Toshio Suzuki, président du Studio Ghibli, a clarifié la signification de la fin de Kiki's Delivery Service. La scène où la jeune sorcière cesse de comprendre son chat Jiji n'est ni une erreur de scénario ni un caprice. Selon Suzuki, Jiji représente le dialogue intérieur de Kiki, son alter ego félin. En perdant la communication avec lui, la protagoniste atteint la maturité et n'a plus besoin de cette voix intérieure pour naviguer seule à Koriko.
L'alter ego comme système d'exploitation interne 🖥️
D'un point de vue technique, Jiji fonctionne comme un assistant vocal intégré dans le système cognitif de Kiki.
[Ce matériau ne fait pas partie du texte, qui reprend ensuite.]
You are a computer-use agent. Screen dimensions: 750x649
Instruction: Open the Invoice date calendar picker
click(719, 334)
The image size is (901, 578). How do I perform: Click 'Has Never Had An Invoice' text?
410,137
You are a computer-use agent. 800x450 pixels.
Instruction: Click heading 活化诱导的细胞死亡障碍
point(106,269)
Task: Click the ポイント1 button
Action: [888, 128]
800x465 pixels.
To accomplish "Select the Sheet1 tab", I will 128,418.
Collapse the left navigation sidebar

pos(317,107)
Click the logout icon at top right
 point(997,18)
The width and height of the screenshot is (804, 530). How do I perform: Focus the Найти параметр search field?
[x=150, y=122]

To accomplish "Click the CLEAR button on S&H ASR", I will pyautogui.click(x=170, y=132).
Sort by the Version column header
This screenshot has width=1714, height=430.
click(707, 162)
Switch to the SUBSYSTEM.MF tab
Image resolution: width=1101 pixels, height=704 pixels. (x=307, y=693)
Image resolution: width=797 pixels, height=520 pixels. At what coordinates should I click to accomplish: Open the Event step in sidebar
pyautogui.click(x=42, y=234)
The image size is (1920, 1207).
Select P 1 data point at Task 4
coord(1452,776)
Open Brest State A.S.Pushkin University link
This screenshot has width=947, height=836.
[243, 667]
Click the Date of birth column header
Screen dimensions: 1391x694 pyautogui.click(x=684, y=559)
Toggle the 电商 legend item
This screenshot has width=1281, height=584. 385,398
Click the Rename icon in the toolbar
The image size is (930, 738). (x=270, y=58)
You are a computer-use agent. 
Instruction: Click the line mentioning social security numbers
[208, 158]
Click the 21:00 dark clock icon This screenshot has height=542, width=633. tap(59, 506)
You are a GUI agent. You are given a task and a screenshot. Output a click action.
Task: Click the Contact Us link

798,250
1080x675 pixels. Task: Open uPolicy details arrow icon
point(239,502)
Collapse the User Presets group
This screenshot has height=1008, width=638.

Au début, ce dialogue intérieur est essentiel pour traiter l'environnement et prendre des décisions. Mais lorsque le personnage gagne en expérience, son logiciel interne se met à jour. La perte de communication avec Jiji n'est pas un bug temporaire comme la magie, mais une feature définitive : le système n'a plus besoin d'interface externe. Suzuki confirme que ce silence est permanent, ce qui indique que la dépendance à l'alter ego se désactive lorsque le développement personnel est achevé.
Adieu, Jiji : la fin des conversations avec soi-même 🐱
Autrement dit, Kiki grandit et son chat cesse d'être son confident. C'est comme quand tu deviens adulte et que ton moi de 15 ans arrête de te donner des conseils parce que tu as appris à faire des erreurs par toi-même. Ce qui est curieux, c'est que personne ne parle de ce que ressent Jiji à ce sujet : passer d'un oracle félin à un simple chat qui miaule et réclame du thon. Une perte de statut considérable. Mais bon, c'est la vie : tu mûris, tu perds de la magie et en plus ton animal de compagnie arrête de te parler.